Within the entries that follow, show each line where the word "dziecko" occurs.

---

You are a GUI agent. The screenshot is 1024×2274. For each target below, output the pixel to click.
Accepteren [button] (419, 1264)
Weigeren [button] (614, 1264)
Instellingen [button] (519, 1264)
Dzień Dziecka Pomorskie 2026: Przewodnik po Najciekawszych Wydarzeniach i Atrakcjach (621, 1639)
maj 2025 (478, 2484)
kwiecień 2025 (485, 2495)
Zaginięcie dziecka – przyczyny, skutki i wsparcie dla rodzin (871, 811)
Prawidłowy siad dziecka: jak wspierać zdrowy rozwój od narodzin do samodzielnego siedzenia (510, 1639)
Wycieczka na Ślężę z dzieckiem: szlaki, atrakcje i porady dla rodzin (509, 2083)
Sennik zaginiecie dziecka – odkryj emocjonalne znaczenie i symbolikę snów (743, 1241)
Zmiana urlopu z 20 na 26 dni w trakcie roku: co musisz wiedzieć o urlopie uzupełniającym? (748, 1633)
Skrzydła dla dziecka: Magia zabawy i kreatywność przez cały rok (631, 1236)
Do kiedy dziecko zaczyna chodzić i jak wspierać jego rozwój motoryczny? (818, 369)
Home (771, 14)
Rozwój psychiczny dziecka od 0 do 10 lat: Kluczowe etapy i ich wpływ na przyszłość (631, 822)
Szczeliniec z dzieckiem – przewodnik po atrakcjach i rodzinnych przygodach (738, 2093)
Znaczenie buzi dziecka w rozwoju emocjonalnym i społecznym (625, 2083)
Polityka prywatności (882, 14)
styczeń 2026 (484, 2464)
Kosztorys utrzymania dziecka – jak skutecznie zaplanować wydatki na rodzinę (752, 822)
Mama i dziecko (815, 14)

---

* [Response box]
Do kiedy dziecko zaczyna chodzić i jak wspierać jego rozwój motoryczny? (818, 369)
Mama i dziecko (815, 14)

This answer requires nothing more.